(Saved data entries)
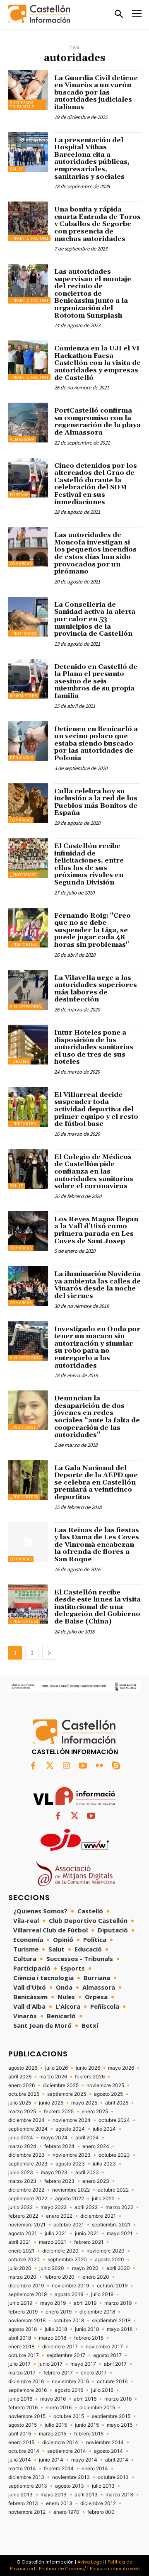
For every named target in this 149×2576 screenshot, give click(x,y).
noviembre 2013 (71, 2477)
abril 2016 (85, 2398)
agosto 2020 (109, 2259)
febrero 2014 (59, 2468)
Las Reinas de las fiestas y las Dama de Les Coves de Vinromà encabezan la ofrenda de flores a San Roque (96, 1544)
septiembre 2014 (66, 2451)
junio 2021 (87, 2233)
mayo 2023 (54, 2172)
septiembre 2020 (67, 2259)
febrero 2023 (59, 2181)
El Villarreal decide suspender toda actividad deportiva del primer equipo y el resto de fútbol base (96, 1109)
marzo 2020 (22, 2277)
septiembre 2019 (27, 2294)
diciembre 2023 (26, 2155)
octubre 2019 (112, 2285)
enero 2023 (95, 2181)
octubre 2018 (68, 2320)
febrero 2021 (88, 2242)
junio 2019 (20, 2303)
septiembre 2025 (66, 2094)
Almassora (22, 439)
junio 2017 (50, 2364)
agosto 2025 (108, 2094)
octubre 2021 (68, 2224)
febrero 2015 (88, 2433)
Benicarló (22, 758)
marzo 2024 (22, 2146)
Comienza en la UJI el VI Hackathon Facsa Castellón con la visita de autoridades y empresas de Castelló (97, 363)
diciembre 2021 (98, 2216)
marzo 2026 (53, 2076)
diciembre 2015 (97, 2407)
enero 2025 (95, 2111)
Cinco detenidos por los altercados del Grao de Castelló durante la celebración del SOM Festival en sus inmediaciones (95, 484)
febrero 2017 (58, 2372)
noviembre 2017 (104, 2346)
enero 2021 (21, 2250)
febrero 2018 (88, 2337)
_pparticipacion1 (29, 238)
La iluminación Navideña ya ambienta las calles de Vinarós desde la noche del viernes (97, 1285)
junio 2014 (51, 2459)
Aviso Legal (90, 2562)
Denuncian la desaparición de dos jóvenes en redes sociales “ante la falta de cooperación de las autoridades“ (97, 1416)
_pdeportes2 (24, 1621)
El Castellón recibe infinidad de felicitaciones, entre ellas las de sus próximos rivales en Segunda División (89, 864)
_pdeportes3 (24, 1496)
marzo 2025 (22, 2111)
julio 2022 (103, 2198)
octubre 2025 (23, 2094)
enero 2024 (95, 2146)
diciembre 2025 (61, 2085)
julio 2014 (19, 2459)
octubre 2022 (113, 2189)
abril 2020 (118, 2268)
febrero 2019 (23, 2311)
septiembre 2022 (27, 2198)
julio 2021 (56, 2233)
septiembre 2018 (111, 2320)
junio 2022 (20, 2207)
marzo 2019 (118, 2303)
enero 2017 (94, 2372)
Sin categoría (25, 1006)
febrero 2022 (23, 2216)
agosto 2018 (22, 2329)
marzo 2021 (52, 2242)
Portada (19, 494)
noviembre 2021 (27, 2224)
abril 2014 (116, 2459)
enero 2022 (59, 2216)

## [Task statement]
If a line in the records has the word "octubre", copy that line.

## [Task solution]
octubre 2019 (112, 2285)
octubre 2018 (68, 2320)
octubre 2021 (68, 2224)
octubre 2025 (23, 2094)
octubre 2022 (113, 2189)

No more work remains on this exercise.